Сверточные нейронные сети (CNN) демонстрируют современные предсказания функциональных мотивов в геномике. CNN полезны в настройках, в которых ожидаются некоторые пространственно-инвариантные шаблоны на входе, такие как изображения или последовательные данные. Входные данные в CNN обычно представляют собой матрицу реальных значений. В геномике вводом может быть последовательность ДНК, в которой нуклеотиды A, C, T и G кодируются как [1,0,0,0], [0,1,0,0], [0,0, 1,0] и [0,0,0,1]. Нейроны, которые непосредственно считывают входные данные, называются первым или входным слоем. Слой два состоит из нейронов, которые считывают выходы первого слоя, и так далее для более глубоких слоев, которые также называются скрытыми слоями. Результатом нейронной сети является интересующий прогноз, например, является ли входная ДНК энхансером.

Загрузка данных обучения

Мы используем данные traTest700.zip, предоставленные по этой ссылке, для обучения и тестирования нашего подхода.

Сначала мы заполняем все геномы, затем извлекаем из файлов все кодирующие и некодирующие ORF.

теперь давайте извлечем все ORF. некодирующие ORF помечены как 0, а кодирующие как 1, на этом этапе мы извлекли почти 4 миллиона ORF

Поскольку обучение 4 миллионов ORF требует больших вычислительных ресурсов, я выбрал только 85000 ORF и загрузил их на Google Drive по этой ссылке, чтобы обучить модель в Google Colab.

чтение данных из colab

После чтения данных мы применяем one-Hot кодирование к ORF, что я объяснил в этом посте.

ORF всегда имеют разную длину, глубокое обучение не может обрабатывать ввод переменного размера, поэтому мы применили заполнение постов, как описано в моем предыдущем посте, который вы можете найти здесь.
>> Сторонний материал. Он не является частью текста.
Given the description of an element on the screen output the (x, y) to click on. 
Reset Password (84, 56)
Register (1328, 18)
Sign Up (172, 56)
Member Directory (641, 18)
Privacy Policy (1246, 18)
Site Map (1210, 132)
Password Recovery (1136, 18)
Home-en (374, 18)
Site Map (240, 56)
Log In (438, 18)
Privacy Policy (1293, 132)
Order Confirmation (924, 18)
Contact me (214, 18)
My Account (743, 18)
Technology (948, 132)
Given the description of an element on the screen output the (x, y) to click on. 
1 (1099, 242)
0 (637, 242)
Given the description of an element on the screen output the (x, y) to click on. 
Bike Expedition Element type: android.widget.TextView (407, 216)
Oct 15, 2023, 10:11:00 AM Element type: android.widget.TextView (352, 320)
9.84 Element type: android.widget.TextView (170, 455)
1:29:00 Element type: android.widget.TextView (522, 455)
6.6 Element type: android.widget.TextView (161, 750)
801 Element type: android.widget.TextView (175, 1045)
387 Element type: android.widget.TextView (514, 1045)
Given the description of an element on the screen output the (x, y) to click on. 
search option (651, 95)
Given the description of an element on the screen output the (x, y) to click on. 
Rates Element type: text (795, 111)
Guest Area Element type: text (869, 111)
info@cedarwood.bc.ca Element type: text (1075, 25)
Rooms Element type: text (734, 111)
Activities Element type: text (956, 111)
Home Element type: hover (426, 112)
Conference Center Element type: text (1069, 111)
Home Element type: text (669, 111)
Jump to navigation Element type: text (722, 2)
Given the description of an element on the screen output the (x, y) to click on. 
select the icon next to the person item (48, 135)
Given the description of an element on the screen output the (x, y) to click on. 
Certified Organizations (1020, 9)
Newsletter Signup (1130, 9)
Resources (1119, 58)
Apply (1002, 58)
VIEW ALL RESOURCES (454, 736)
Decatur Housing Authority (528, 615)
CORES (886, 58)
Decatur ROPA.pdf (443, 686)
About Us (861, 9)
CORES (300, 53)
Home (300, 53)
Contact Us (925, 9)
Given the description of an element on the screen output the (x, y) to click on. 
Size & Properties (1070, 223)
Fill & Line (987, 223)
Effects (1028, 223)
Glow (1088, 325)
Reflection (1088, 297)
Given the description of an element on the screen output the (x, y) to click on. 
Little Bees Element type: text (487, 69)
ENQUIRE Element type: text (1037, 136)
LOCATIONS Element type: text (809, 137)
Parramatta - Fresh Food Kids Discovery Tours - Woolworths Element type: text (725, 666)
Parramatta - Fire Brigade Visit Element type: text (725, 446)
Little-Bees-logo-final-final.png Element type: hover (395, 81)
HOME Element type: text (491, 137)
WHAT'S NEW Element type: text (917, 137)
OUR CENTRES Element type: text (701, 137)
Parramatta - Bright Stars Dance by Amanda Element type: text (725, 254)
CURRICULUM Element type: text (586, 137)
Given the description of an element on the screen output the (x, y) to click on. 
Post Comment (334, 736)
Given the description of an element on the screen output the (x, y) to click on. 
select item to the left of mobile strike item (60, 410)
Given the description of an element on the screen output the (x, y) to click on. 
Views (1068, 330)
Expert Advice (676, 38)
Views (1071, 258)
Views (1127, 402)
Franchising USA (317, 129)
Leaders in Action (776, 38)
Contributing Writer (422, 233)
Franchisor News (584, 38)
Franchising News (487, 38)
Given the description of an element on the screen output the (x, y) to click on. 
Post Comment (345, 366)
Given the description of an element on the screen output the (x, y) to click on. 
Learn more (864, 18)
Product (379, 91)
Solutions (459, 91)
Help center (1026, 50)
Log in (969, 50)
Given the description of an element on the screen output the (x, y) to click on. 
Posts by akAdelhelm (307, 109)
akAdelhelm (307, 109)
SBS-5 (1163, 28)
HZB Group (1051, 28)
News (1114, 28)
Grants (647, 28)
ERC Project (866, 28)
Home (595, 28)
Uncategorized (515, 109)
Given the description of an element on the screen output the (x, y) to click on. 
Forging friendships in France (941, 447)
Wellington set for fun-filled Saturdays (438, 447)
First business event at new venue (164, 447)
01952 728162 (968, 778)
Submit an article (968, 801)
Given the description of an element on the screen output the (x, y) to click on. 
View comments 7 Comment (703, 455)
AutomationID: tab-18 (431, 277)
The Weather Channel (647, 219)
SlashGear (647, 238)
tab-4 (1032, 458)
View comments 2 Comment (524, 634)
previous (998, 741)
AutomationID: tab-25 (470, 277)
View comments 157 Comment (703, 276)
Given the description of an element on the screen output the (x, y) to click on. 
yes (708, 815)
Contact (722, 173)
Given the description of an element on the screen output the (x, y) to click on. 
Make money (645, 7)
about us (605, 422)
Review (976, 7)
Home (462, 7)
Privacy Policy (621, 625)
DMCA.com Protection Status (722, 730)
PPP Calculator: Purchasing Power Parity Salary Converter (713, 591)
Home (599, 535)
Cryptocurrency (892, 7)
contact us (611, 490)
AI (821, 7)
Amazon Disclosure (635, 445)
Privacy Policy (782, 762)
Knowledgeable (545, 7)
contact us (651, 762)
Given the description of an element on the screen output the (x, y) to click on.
Теперь нам нужно выполнить горячую кодировку меток и сложить закодированные ORF в массив numpy.

Перед созданием модели у нас есть последний шаг, вы догадались!?. разделение данных на обучение и тестирование. мы используем 20% данных в качестве набора для тестирования.

Наконец, пришло время создать нашу модель CNN, шаг гиперпараметров уже сделан.

Теперь давайте обучим нашу модель и понаблюдаем за ее производительностью. Данные обучения разделены на 70% для обучения и 30% для проверки.

пришло время оценить нашу модель с помощью матрицы неточностей.

Наша модель архивирует точность 85%, что не так уж плохо, но мы можем улучшить ее до 94%, если обучим модель со всеми данными, так как глубокое обучение, чем больше данных оно получает, тем лучше оно работает.

резюме

В этом уроке мы узнали, как применять CNN для предсказания генов, и шаги, которые необходимо выполнить для их создания. Моя следующая статья будет посвящена использованию NLP для предсказания генов.

Следуйте за мной в моих LinkedIn и GitHub.